Challenge:
Can you find every line in the records below that contains the string "point"? Copy each of those lines.

Task data:
====
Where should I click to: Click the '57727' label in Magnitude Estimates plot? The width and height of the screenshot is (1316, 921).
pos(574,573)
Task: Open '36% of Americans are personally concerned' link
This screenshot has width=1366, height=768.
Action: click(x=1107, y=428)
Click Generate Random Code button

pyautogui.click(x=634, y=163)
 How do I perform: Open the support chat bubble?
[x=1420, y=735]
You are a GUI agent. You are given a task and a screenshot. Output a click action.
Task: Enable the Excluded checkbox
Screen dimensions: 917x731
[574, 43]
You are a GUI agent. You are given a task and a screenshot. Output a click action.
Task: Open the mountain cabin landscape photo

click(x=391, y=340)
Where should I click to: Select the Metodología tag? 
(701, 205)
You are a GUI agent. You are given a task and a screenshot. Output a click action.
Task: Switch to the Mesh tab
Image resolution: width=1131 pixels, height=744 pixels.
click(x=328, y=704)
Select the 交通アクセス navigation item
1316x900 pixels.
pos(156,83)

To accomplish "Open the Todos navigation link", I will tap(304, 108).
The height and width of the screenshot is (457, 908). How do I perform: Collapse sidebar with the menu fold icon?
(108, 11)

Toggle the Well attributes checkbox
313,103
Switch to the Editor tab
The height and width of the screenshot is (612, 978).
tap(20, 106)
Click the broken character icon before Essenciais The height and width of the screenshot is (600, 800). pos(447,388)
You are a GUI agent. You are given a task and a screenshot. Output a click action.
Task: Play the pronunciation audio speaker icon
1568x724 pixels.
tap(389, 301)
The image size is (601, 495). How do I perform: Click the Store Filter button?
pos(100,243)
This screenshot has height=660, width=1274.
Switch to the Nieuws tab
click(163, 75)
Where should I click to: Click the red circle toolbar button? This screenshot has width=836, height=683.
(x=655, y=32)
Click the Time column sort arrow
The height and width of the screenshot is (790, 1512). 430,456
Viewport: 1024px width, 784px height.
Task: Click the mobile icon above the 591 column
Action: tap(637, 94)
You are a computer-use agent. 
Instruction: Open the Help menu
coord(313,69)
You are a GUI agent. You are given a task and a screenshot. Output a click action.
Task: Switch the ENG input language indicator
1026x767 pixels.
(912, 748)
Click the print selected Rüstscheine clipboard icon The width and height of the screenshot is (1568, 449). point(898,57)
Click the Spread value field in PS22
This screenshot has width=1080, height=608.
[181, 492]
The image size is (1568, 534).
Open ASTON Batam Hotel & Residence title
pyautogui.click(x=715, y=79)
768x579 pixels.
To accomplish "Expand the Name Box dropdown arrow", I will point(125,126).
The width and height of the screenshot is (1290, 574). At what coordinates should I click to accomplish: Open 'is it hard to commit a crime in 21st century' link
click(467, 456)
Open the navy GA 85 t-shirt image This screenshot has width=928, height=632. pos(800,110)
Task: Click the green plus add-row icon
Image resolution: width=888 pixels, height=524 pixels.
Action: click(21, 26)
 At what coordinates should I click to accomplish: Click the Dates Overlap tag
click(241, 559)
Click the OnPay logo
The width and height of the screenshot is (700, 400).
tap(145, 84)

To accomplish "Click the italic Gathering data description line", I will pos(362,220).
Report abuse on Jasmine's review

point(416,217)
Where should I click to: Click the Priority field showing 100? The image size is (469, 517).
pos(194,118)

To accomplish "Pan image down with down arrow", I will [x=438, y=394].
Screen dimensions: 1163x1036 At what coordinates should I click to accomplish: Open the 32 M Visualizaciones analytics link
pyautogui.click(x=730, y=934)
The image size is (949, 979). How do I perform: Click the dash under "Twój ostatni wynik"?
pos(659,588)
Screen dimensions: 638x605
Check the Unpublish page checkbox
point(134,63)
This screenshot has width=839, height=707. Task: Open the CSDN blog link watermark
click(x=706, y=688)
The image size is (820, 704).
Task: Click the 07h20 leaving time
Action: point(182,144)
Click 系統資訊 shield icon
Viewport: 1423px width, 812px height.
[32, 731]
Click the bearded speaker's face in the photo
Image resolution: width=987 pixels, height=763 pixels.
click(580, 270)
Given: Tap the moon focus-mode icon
====
Solution for this task:
Click the print selected Rüstscheine clipboard icon The width and height of the screenshot is (1568, 449). point(898,57)
To accomplish "Expand the Name Box dropdown arrow", I will point(125,126).
point(416,217)
point(134,63)
Action: point(182,144)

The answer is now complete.